Thanks for the info anyway. When are you due back in the UK, as I would like some info if possible please?

Best regards,

Jock.


----------



## Hymie (May 9, 2005)

*Bad Waldsee*

We were there in February and most of the s/hand & older parts had been disposed of i was told.
Kicked myself for not buying the pair of current Hella type lamps they had @ 100 eu each when we were there last year.

From information i was given, the closure of the shop was a staffing issue as Hymer have let a 1/3rd of their workforce go since xmas.
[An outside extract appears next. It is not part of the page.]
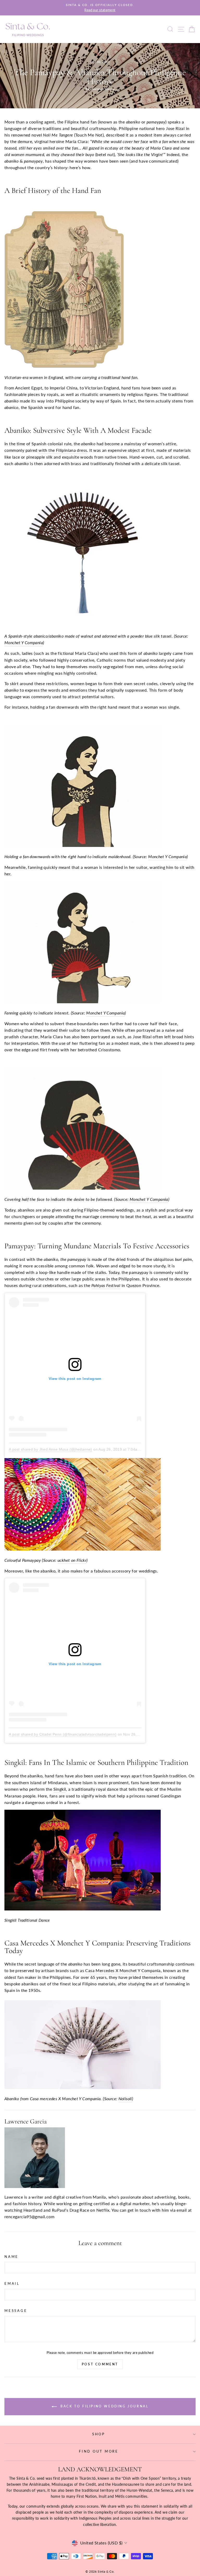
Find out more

What i also found surprising was the state of Hymer UK when we popped in last week - hardly a Hymer in sight - and the parts dept was also very disappointing with only a few things on display and empty dusty display cabinets - although their service on parts has always been very good i have to say.

Happy Travels


----------



## aguilas389 (May 18, 2008)

Jock,
Would appreciate you keeping us informed as to your visit to Hymer Factory at Bad Waldsee as we are enroute from our home in Spain via France/Switzerland/Liechtenstein/Lake Constance then up to Bad Waldsee if it is still worth going?
Regards
Mike & Marion
[email protected]
www.freewebs.com/aguilas389


----------



## JockandRita (Jun 1, 2005)

aguilas389 said:


> Jock,
> Would appreciate you keeping us informed as to your visit to Hymer Factory at Bad Waldsee as we are enroute from our home in Spain via France/Switzerland/Liechtenstein/Lake Constance then up to Bad Waldsee if it is still worth going?
> Regards
> Mike & Marion
> ...


Hi Mike & Marion,

I will try to, but it all depends if I am able to get a mobile broadband, or free WiFi connection.
When are you due at Bad Waldsee?

Regards,

Jock.


----------



## ianhibs (May 1, 2005)

JockandRita said:


> aguilas389 said:
> 
> 
> > Jock,
> ...


There's an internet connection in the waiting room of the Service Dept and this can be used for webmail and posting on here.

Ian


----------



## aguilas389 (May 18, 2008)

Jock,
Have answered the email and just seen the other question here. I reckon we would be in the Bad Waldsee area during week commencing 21st unless I am able to exchange the wife for a later model whilst at Lake Constance.
Regards
Mike
[email protected]
www.freewebs.com/aguilas389


----------



## JockandRita (Jun 1, 2005)

ianhibs said:


> There's an internet connection in the waiting room of the Service Dept and this can be used for webmail and posting on here.
> 
> Ian


Thanks Ian. No wonder Captain Bligh was able to respond as quickly as he did to my request for info. :lol:



Aguilas389 said:


> Jock,
> Have answered the email and just seen the other question here.


Hi Mike, all received thanks.

Jock.


----------



## Hymie (May 9, 2005)

*Bad Waldsee Free Wi-Fi*

If you ask at the service reception desk, they will happily give out cards with login details for the free wireless network that works in the service dept over night parking bays.

Happy Travels


----------



## grouch (Oct 1, 2005)

When you are there do go into the spa pool in the town - fantastic.


----------